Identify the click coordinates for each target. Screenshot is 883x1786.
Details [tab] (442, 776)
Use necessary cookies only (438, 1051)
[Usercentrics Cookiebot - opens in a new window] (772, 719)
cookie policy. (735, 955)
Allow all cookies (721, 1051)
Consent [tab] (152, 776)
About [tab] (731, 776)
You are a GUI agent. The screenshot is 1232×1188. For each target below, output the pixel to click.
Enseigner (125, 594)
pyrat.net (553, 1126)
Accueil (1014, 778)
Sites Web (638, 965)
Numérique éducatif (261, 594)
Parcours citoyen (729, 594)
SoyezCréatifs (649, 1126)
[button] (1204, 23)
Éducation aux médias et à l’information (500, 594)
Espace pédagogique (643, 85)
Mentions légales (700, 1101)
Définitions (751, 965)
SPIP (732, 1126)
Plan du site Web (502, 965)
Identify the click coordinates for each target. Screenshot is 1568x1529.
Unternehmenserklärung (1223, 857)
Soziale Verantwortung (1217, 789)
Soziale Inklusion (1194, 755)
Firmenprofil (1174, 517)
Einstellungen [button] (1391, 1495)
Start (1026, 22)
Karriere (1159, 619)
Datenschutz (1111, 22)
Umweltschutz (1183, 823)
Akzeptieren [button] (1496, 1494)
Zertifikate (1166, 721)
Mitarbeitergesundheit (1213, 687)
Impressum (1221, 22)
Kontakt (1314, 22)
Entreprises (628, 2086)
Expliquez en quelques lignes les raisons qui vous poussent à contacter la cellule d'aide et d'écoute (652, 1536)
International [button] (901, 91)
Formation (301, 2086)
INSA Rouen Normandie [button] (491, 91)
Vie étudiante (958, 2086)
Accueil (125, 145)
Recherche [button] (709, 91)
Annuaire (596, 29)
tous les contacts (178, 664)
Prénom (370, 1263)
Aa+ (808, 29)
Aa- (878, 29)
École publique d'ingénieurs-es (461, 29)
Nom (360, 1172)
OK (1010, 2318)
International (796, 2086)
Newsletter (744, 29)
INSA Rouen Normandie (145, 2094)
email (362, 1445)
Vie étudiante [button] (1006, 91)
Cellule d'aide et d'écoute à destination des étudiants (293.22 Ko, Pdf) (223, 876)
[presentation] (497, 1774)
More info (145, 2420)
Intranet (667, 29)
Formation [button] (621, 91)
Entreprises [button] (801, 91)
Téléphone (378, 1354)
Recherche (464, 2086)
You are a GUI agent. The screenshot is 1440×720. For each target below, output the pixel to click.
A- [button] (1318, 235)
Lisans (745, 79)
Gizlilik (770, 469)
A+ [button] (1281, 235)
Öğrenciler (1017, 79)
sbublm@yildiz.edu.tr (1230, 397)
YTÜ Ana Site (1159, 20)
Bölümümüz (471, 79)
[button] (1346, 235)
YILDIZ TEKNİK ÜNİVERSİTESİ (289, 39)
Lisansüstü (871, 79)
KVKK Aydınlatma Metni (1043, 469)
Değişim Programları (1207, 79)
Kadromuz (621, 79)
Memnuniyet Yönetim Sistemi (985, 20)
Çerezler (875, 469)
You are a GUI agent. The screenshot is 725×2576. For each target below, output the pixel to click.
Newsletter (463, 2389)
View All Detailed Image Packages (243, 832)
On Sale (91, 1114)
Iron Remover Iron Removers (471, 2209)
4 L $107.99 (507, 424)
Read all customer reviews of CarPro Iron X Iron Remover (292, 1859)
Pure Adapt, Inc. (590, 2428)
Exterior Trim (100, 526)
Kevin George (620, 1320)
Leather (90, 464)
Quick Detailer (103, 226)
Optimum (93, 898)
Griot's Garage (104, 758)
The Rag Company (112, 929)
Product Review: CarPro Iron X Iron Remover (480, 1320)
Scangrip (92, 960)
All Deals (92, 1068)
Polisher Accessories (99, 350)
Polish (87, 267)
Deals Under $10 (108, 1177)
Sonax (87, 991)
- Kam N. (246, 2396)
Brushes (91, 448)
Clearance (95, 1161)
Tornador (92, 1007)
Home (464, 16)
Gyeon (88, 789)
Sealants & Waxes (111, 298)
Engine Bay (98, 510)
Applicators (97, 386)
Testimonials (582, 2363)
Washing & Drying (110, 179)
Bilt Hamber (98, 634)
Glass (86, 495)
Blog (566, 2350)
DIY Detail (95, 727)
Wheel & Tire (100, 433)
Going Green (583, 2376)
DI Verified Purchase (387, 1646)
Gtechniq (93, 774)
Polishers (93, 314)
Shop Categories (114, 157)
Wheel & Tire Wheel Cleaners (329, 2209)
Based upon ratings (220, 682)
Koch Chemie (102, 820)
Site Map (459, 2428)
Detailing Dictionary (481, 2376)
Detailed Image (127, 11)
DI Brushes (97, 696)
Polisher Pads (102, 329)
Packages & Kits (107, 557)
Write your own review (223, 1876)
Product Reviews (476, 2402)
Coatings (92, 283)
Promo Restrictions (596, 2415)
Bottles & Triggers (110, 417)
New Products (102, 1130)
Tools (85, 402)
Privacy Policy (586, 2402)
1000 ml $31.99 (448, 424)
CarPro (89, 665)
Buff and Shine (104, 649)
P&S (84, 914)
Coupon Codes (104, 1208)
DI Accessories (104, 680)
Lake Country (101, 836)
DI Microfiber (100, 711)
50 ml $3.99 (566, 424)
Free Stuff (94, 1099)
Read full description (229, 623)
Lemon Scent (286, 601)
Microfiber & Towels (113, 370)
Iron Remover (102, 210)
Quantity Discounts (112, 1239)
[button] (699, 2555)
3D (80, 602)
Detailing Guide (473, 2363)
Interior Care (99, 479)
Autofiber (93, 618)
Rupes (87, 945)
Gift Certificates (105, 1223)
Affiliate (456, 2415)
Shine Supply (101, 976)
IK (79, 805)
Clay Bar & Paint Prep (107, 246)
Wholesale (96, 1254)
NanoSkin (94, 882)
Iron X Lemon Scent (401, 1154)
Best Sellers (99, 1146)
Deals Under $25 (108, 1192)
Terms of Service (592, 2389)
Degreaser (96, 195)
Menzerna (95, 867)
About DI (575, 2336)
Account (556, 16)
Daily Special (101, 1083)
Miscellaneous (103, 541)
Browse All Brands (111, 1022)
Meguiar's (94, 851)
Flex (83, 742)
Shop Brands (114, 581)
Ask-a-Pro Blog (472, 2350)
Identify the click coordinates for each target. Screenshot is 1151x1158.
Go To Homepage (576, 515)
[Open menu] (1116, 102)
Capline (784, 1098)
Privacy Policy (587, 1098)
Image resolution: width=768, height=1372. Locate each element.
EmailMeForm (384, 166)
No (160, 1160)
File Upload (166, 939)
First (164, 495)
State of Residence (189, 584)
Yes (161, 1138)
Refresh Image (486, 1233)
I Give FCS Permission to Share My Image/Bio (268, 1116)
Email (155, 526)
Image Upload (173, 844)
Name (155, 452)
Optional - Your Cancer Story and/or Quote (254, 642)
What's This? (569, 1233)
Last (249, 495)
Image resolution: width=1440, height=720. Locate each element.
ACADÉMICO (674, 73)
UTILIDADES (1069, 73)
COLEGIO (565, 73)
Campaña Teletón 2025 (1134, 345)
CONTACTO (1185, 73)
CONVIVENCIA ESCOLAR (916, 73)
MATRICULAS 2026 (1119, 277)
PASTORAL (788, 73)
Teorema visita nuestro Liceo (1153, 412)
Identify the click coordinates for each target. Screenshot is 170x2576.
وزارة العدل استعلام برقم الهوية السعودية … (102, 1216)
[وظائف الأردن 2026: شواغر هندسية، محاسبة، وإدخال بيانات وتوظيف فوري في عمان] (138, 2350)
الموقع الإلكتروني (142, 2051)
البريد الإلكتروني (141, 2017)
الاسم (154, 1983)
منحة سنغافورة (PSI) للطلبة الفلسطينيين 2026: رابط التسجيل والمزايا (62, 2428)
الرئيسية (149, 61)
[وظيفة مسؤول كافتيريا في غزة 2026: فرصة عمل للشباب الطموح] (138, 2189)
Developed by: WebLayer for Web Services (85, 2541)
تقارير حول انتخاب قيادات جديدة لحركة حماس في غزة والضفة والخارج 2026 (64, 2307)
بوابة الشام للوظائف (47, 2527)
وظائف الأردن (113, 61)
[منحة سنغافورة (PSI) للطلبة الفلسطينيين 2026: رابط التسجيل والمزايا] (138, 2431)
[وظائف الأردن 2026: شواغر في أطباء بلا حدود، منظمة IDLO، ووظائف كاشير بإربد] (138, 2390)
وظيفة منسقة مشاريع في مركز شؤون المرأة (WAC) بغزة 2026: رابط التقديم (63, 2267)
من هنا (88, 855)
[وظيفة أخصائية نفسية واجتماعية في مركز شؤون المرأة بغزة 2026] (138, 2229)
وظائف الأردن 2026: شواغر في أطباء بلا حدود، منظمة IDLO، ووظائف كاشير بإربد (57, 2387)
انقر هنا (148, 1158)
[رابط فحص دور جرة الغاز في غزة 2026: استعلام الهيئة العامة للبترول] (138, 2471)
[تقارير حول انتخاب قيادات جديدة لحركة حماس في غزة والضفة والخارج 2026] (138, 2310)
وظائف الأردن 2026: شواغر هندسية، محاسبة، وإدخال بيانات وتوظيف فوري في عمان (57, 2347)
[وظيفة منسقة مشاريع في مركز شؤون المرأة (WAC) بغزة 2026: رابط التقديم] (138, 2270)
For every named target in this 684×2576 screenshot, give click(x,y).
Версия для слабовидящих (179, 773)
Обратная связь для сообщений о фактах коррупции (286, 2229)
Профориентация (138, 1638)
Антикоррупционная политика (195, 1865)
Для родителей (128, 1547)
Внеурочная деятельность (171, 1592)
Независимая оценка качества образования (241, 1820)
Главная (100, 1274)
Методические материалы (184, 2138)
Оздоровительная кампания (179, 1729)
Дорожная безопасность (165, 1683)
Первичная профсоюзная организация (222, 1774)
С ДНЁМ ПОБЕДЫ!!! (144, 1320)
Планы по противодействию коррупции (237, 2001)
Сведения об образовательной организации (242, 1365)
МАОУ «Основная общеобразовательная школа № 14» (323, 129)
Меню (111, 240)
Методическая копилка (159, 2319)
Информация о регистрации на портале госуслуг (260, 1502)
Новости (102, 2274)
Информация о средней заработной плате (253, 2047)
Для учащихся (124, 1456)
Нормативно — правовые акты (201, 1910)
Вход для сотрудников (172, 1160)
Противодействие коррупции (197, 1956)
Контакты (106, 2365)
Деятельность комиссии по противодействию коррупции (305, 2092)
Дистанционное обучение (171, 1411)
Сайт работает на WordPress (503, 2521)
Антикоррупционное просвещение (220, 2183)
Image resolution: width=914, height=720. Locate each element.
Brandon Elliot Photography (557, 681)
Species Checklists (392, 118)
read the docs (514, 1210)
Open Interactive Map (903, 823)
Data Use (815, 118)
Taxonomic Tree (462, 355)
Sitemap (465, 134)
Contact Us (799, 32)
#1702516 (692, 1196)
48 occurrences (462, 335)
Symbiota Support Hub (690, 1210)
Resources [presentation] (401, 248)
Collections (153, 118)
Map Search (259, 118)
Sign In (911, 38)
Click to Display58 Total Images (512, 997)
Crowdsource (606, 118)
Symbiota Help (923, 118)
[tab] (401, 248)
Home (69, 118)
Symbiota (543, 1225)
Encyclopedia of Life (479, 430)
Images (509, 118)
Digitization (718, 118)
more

* [Given instruction] Copy the records word for word, starting at the very first line and ending at the line that contains "pyrat.net (553, 1126)", with both of those lines included.

* [Exercise output]
Identify the click coordinates for each target. Screenshot is 883x1786.
Details [tab] (442, 776)
Use necessary cookies only (438, 1051)
[Usercentrics Cookiebot - opens in a new window] (772, 719)
cookie policy. (735, 955)
Allow all cookies (721, 1051)
Consent [tab] (152, 776)
About [tab] (731, 776)
You are a GUI agent. The screenshot is 1232×1188. For each target below, output the pixel to click.
Enseigner (125, 594)
pyrat.net (553, 1126)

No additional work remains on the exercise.